QUOTED TEXT:
[Begin]
Well you can expect all you want. It is not going to happen. Your
expectations are completely unrealistic and the way you react will
be perceived by a number of people as just an attempt to getting those
that are frustrated silenced without much care about what caused those
frustrations.

>> If you leave a thread alone for four days while various contributors
>> maintain a positive feedback loop then you are implicitly saying
>> that such behaviour is not a big problem. So don't come complaining
>> now.
> 
> I've spoken up on this issue before.  I'm not going to repetitively
> respond to every single post or even every single thread that I think
> is problematic.  If I did that, then I would be part of the problem.
> As I said above, I chose to speak up now because you wrote things that
> I specifically wanted to respond to.  For the most part however I
> prefer silence in the knowledge that making noise just invites more
> noise.  For that reason you can expect that I will drop out of this
> thread again shortly, likely after this post.

If you mostly keep silent, then the specific choice of message you
choose to respond to, can be a very powerful if implicit message in
itself.

So if you choose to ignore the spoon feeders and others who blow life
into a thread and make it flourish but then choose to react to those
who later started to contribute after some time out of frustration or
boredom with yet another of Nikos threads, you are sending a clear
message that you don't have much of a problem with the first but you do
have a big problem with the latter. You may not intend it, but that is
what happens anyway.

>>> By expecting others to be rational and mature I show my
>>> respect for them, and so perhaps they will see fit to behave in a way
>>> to maintain that respect.
>>
>> No you are not showing respect that way. You are more likely unable
>> to empathise with the frustrations those people experience and are feeling
>> smug because you can handle it in such a "rational and mature" way.
[End]
RECORDED DATA:
[Begin]
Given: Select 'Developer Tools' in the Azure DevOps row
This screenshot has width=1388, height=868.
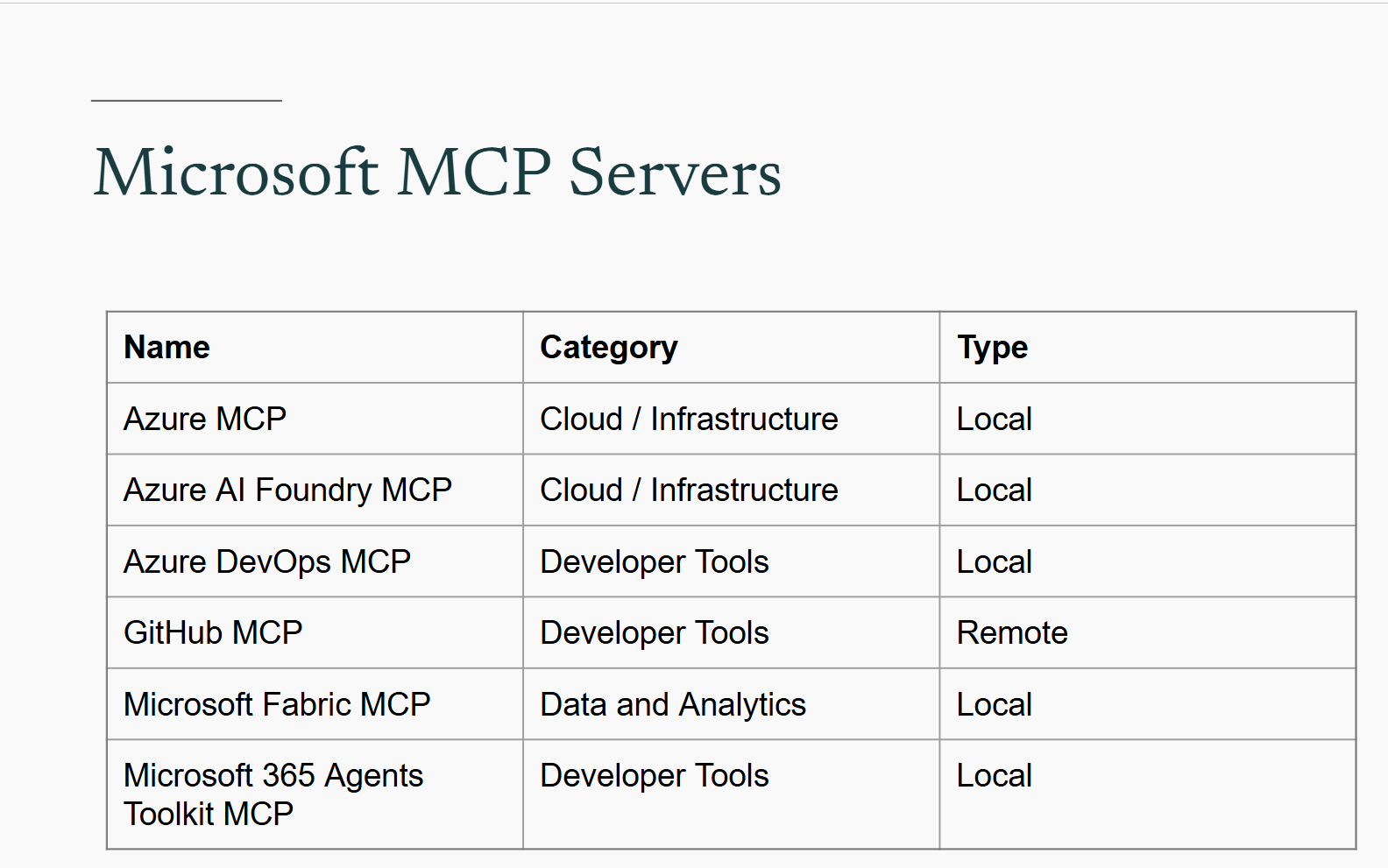Looking at the screenshot, I should click(x=655, y=561).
[End]
WRITTEN REQUEST: Resume the mailing-list reply about ignored threads and frustrated contributors, picking up right after its last quoted line.

RESULT:
> 
> This has nothing to do with empathy.  I can understand why others are
> frustrated and yet still expect them to control themselves.
> 
> In my world, treating somebody like an adult is a mark of respect, and
> treating them otherwise is not.

It looks like in your world you have a very limited idea of how adults
behave. Expecting the others to behave like adults has often enough
been the strategy of the priveledged to ignore justified frustration.
It is a win either way. If the frustration is uttered in an adult,
mature way it doesn't cause much discomfort and is easily ignored. So
when those who are frustrated see that being adult and mature doesn't
get them much and start reacting a bit less adultly and maturely the
frustration can now be dismissed as not being done in an adult and
mature way.

That is your goal here too. You are not interested in the frustrations
of a number of people. You just want to be able to ignore there are
frustrated people on the news group.

> Part of treating somebody like an
> adult is expecting them to take responsibility for themselves.  If you
> don't see things that way, then I think we have very different
> outlooks on life in general.

Part of treating somebody like an adult, is taking them seriously.
Talking about taking responsibility as a code for demanding them
to behave in a way that doesn't discomfort you is not treating
somebody as an adult.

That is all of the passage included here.